Explication de la fin de La captura : que se passe-t-il ?
La captura s’achève avec Arturo Carmona et Héctor Rosales qui choisissent le devoir plutôt que leur survie. Un contrôle routier ordinaire lié à une Ford Focus volée place les deux agents face à Joaquín « El Chapo » Guzmán et à son lieutenant, El Cholo. Lorsqu’ils comprennent l’identité des hommes qu’ils ont arrêtés, le simple contrôle routier se transforme en crise de sécurité nationale.
La décision centrale est simple, mais dangereuse : libérer El Chapo contre de l’argent ou suivre la procédure policière et le remettre aux autorités. Carmona et Rosales choisissent la seconde option. Cette décision entraîne tous les événements majeurs du dernier acte, notamment les représailles du cartel, la menace contre la famille de Carmona et le conflit visant à déterminer quelle branche des forces de l’ordre mérite le crédit de la capture.
| Événement de la fin | Résultat immédiat | Pourquoi c’est important |
|---|---|---|
| Carmona et Rosales arrêtent la voiture volée | El Chapo et El Cholo sont arrêtés | Une patrouille ordinaire devient une capture historique |
| El Chapo offre de l’argent | Les agents refusent de coopérer | Leur intégrité devient la force décisive du film |
| Le cartel retrouve le domicile de Carmona | Sa femme et ses filles sont menacées | Le coût personnel de l’arrestation devient évident |
| L’armée protège la famille | La pire crainte de Carmona est évitée | Les agents résistent à la pression du cartel |
| Valladares rejoint El Chapo alors qu’il est détenu | La Police fédérale préserve sa revendication | La capture devient un conflit institutionnel |
Le film évite volontairement de transformer la capture en un climax d’action conventionnel. Plutôt que de s’appuyer sur une longue fusillade, la fin se concentre sur la pression, l’incertitude et les conséquences d’un unique choix éthique. Carmona et Rosales l’emportent parce qu’ils restent attachés à la procédure qu’ils sont censés suivre, même lorsque les risques personnels deviennent écrasants.

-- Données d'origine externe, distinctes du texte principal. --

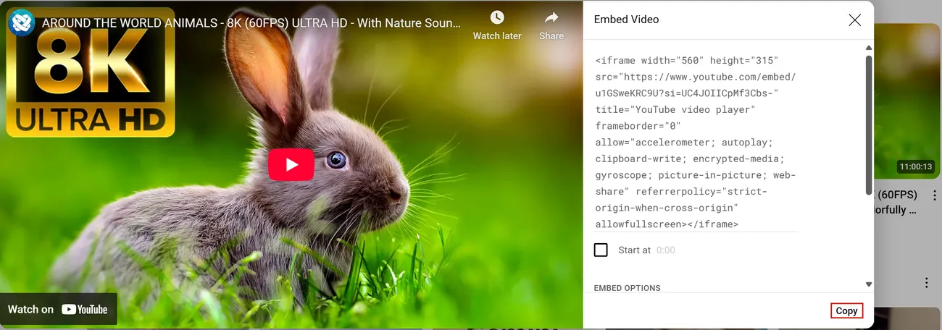Close the Embed Video dialog
The height and width of the screenshot is (330, 942).
click(855, 20)
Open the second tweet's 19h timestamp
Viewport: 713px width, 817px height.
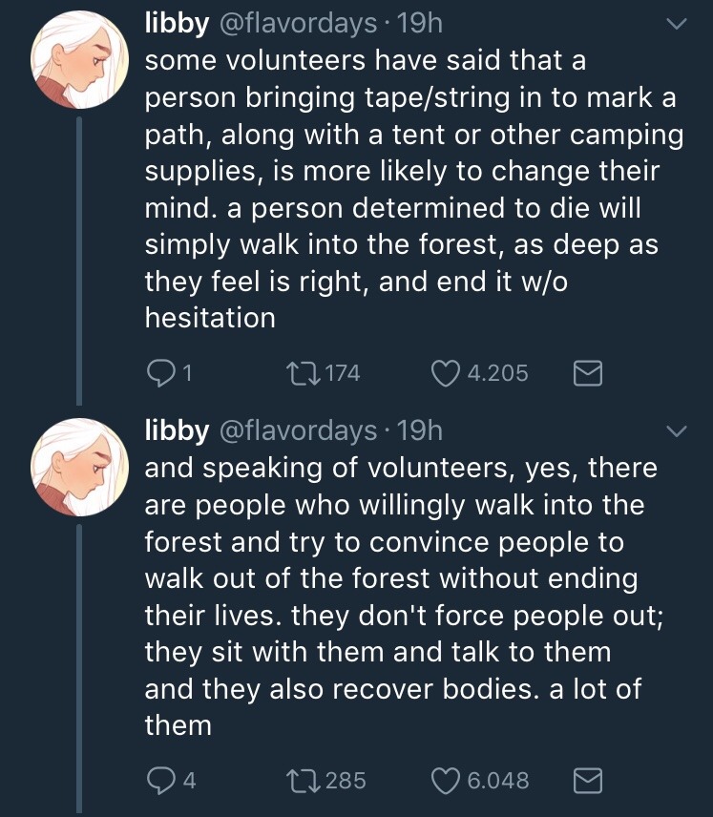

La fin ne parle pas de vaincre El Chapo par la force. Elle montre Carmona et Rosales qui refusent de laisser la peur ou la corruption décider de la suite des événements.
Pourquoi Carmona et Rosales refusent-ils le pot-de-vin ?
El Chapo tente d’acheter sa liberté avant que les autorités ne puissent l’emmener. Son offre commence à 10 millions de dollars pour chaque agent et monte jusqu’à 15 millions chacun. Le montant exact compte moins que l’épreuve qu’il représente : El Chapo pense qu’une richesse, une protection et une peur extrêmes peuvent pousser de simples agents à abandonner leurs responsabilités.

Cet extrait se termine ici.